+++ DATA SUPPLIED +++
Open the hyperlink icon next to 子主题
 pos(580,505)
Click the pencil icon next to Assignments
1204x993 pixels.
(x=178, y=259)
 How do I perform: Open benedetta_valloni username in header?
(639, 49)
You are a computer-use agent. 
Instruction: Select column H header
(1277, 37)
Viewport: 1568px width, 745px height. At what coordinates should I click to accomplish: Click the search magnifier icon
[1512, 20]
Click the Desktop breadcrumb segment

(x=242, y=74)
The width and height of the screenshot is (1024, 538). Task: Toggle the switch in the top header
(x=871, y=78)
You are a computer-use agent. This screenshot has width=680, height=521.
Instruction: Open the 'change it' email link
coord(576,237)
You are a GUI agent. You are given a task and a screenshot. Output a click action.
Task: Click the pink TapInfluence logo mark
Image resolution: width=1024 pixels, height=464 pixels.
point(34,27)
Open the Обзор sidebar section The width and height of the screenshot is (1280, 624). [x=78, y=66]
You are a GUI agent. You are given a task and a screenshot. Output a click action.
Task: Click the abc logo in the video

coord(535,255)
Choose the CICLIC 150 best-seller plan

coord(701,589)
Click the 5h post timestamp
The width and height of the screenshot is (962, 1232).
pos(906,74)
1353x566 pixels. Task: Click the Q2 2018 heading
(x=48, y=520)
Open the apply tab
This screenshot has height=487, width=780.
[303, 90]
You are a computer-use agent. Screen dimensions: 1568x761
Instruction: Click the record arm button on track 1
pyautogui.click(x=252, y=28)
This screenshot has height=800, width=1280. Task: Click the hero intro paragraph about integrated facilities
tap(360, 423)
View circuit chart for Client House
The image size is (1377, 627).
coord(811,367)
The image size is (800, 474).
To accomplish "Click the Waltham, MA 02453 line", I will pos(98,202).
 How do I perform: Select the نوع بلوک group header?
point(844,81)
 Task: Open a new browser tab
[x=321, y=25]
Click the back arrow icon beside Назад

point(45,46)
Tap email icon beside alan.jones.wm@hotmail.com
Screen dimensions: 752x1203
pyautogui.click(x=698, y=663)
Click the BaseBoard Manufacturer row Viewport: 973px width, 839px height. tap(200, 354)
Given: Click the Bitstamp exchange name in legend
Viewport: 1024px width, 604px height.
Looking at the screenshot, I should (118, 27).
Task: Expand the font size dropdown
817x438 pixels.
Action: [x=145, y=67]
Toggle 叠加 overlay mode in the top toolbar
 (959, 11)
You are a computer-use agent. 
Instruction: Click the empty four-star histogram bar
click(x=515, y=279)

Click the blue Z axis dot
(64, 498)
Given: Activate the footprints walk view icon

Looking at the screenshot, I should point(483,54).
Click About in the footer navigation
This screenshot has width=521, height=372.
+++
WORK TO COMPLETE: Go through the listing above and set down each line exactly as it stands.

RESULT FOR THIS TASK:
Open the hyperlink icon next to 子主题
 pos(580,505)
Click the pencil icon next to Assignments
1204x993 pixels.
(x=178, y=259)
 How do I perform: Open benedetta_valloni username in header?
(639, 49)
You are a computer-use agent. 
Instruction: Select column H header
(1277, 37)
Viewport: 1568px width, 745px height. At what coordinates should I click to accomplish: Click the search magnifier icon
[1512, 20]
Click the Desktop breadcrumb segment

(x=242, y=74)
The width and height of the screenshot is (1024, 538). Task: Toggle the switch in the top header
(x=871, y=78)
You are a computer-use agent. This screenshot has width=680, height=521.
Instruction: Open the 'change it' email link
coord(576,237)
You are a GUI agent. You are given a task and a screenshot. Output a click action.
Task: Click the pink TapInfluence logo mark
Image resolution: width=1024 pixels, height=464 pixels.
point(34,27)
Open the Обзор sidebar section The width and height of the screenshot is (1280, 624). [x=78, y=66]
You are a GUI agent. You are given a task and a screenshot. Output a click action.
Task: Click the abc logo in the video

coord(535,255)
Choose the CICLIC 150 best-seller plan

coord(701,589)
Click the 5h post timestamp
The width and height of the screenshot is (962, 1232).
pos(906,74)
1353x566 pixels. Task: Click the Q2 2018 heading
(x=48, y=520)
Open the apply tab
This screenshot has height=487, width=780.
[303, 90]
You are a computer-use agent. Screen dimensions: 1568x761
Instruction: Click the record arm button on track 1
pyautogui.click(x=252, y=28)
This screenshot has height=800, width=1280. Task: Click the hero intro paragraph about integrated facilities
tap(360, 423)
View circuit chart for Client House
The image size is (1377, 627).
coord(811,367)
The image size is (800, 474).
To accomplish "Click the Waltham, MA 02453 line", I will pos(98,202).
 How do I perform: Select the نوع بلوک group header?
point(844,81)
 Task: Open a new browser tab
[x=321, y=25]
Click the back arrow icon beside Назад

point(45,46)
Tap email icon beside alan.jones.wm@hotmail.com
Screen dimensions: 752x1203
pyautogui.click(x=698, y=663)
Click the BaseBoard Manufacturer row Viewport: 973px width, 839px height. tap(200, 354)
Given: Click the Bitstamp exchange name in legend
Viewport: 1024px width, 604px height.
Looking at the screenshot, I should (118, 27).
Task: Expand the font size dropdown
817x438 pixels.
Action: [x=145, y=67]
Toggle 叠加 overlay mode in the top toolbar
 (959, 11)
You are a computer-use agent. 
Instruction: Click the empty four-star histogram bar
click(x=515, y=279)

Click the blue Z axis dot
(64, 498)
Given: Activate the footprints walk view icon

Looking at the screenshot, I should point(483,54).
Click About in the footer navigation
This screenshot has width=521, height=372.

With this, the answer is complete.